After he cleared his plate, he pulled out his Lego bin. Started assembling the map of Hugo’s island. Why had what Mr. David told him made Daddy so angry? He and Isaac pretended to be Hugo all the time and Daddy didn’t get angry. If Mr. David was Mommy’s friend from when they were kids, he would have pretended to be Hugo, too. Adam thought about the loud sound the chair had made when Daddy stood up. The smack of it hitting the floor. It had scared him.
Adam set up the Blanket Pavilion on the bumpy surface of the Lego mat.
“Hi, honey.” Mom was sitting on the ground next to him. This was unusual, but then, she looked unusual. The skin on her forehead was shiny with grease, and there were gray bags under her eyes. “I was thinking we should get you a new Lego set.”

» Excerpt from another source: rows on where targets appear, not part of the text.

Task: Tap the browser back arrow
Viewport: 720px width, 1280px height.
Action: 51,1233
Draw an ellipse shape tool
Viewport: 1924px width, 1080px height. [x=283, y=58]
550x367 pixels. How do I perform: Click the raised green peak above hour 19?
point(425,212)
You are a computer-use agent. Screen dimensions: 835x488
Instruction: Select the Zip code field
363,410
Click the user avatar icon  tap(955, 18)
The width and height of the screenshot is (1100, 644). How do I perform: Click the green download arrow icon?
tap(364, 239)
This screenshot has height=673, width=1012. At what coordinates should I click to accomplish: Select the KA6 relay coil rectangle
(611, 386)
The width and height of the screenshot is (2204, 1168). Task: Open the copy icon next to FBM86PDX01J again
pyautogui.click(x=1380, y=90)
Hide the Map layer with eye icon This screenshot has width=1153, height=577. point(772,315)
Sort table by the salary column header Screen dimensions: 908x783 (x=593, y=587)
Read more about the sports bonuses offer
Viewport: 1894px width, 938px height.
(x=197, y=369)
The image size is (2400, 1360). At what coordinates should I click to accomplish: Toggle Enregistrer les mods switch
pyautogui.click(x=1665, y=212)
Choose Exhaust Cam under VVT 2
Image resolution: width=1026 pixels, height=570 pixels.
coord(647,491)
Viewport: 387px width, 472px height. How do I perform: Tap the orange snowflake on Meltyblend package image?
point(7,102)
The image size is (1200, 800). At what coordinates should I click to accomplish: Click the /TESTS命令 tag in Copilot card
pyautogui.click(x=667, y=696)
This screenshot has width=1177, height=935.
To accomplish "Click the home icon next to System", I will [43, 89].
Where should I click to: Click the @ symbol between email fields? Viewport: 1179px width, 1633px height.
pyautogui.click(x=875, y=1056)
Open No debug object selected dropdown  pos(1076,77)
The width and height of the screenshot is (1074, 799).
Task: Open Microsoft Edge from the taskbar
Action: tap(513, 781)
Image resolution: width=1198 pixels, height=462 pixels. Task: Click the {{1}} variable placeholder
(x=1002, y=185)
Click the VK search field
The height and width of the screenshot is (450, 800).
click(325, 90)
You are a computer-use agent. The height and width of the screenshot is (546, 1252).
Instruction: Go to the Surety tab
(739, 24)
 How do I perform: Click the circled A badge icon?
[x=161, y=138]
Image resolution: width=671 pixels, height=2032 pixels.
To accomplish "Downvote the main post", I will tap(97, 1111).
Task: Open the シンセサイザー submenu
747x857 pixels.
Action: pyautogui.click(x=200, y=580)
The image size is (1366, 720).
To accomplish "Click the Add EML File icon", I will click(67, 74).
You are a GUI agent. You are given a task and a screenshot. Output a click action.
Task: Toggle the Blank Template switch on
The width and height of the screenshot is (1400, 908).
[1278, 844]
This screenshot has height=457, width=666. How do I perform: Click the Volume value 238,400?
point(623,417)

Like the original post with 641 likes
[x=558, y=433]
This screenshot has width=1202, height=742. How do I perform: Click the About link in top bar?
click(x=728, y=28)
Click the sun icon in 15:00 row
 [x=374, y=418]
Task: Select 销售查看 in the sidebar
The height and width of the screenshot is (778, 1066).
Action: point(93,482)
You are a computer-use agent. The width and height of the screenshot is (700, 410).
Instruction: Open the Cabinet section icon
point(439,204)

Adam nodded and snapped together the brown domes that made the Plank Orb.
“Is there any one that you think you may like?”
Mom was looking at the map as he built it. Adam shrugged.
“I think we should put this back in the bin.” Her fingers trailed on the edge of it. Poised to tug it away. “It’s almost time to go to school.”
Adam suddenly felt sure his mom was going to steal his toy. Or break it. It was that feeling he got about Isaac sometimes—that even though he said he would give something back, he wouldn’t. That it would take telling Mom to get it back.
But here, he was getting this feeling from Mom. Who would he complain to if his mother stole his toy from him?
And somehow, this all tied up in his mind with the sound of the chair slamming against the floor last night and the dream about Mommy crying. Somehow, it all had something to do with Hugo.
He put his hand protectively on the map. “I want to play with this when I get home.… Okay, Mommy?”
Mom nodded slowly and her hand pulled away from the edge. Adam felt the feeling drain away. Mommy knew how much Hugo meant to him. She wouldn’t take him away.
“But put it away for now, Addy.” Her voice was sad. Tired. “Okay, honey?”
Adam nodded and snapped the pieces apart quickly, getting them into the box before she could change her mind. He carried the bin to its place on the shelf … for a moment he thought maybe he should hide it. Put it in his room somewhere or under his bed.